> [Record excerpts]
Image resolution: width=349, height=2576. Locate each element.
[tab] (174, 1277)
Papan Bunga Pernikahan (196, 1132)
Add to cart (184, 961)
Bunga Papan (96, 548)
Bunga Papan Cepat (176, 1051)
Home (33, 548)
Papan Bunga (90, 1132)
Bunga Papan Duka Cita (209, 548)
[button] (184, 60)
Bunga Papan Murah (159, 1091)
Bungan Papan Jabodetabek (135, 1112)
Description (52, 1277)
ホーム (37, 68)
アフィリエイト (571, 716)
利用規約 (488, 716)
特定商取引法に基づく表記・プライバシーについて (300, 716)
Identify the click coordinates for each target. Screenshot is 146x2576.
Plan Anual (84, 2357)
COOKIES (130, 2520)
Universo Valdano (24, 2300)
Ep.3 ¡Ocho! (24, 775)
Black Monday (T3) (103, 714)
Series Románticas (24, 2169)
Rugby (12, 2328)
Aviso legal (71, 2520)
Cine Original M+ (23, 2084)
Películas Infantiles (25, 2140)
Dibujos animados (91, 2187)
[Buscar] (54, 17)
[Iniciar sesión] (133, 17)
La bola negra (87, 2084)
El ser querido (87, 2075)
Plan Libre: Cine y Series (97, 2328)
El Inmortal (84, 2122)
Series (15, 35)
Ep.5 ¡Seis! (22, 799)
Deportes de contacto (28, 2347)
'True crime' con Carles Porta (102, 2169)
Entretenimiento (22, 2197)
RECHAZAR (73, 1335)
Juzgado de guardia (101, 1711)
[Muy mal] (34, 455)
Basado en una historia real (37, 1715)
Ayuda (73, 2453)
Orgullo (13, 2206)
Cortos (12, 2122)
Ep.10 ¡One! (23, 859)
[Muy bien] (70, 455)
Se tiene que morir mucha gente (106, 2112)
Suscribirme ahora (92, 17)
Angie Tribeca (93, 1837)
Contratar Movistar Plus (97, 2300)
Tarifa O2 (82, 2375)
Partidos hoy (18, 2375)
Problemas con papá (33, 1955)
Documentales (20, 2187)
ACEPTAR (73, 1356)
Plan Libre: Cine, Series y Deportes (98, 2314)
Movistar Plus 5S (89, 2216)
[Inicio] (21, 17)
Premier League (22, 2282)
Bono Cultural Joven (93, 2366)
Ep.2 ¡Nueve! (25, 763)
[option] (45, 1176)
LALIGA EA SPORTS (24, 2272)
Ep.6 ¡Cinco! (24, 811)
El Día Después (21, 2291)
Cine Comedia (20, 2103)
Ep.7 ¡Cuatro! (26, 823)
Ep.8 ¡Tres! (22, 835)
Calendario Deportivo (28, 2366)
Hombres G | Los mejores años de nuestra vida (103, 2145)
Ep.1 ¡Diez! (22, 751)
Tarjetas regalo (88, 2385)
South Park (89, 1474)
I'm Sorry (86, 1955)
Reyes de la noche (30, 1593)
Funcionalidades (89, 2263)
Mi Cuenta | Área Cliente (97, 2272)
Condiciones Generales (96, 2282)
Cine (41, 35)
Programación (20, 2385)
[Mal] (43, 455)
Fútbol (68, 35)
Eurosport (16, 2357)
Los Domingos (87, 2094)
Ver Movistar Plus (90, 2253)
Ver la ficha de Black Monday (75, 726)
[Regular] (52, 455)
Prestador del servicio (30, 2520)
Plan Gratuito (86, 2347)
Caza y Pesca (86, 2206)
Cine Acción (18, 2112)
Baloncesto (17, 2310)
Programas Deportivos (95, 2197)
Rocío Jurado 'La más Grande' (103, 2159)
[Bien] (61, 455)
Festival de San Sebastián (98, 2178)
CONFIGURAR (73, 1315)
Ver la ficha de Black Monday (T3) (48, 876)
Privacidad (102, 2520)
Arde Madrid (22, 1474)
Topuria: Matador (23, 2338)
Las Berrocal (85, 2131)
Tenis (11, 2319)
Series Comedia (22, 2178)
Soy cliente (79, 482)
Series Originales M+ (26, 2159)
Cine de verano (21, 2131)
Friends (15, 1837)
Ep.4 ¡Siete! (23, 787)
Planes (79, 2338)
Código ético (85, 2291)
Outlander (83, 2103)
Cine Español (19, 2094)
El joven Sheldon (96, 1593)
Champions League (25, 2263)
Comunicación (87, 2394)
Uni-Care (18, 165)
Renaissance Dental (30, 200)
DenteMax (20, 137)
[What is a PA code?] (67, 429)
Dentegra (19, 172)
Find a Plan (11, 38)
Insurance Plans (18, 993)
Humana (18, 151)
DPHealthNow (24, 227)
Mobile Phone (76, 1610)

> [Work order]
For this exercise, copy every line of the data that holds "ficha".

> [Solution for this exercise]
Ver la ficha de Black Monday (75, 726)
Ver la ficha de Black Monday (T3) (48, 876)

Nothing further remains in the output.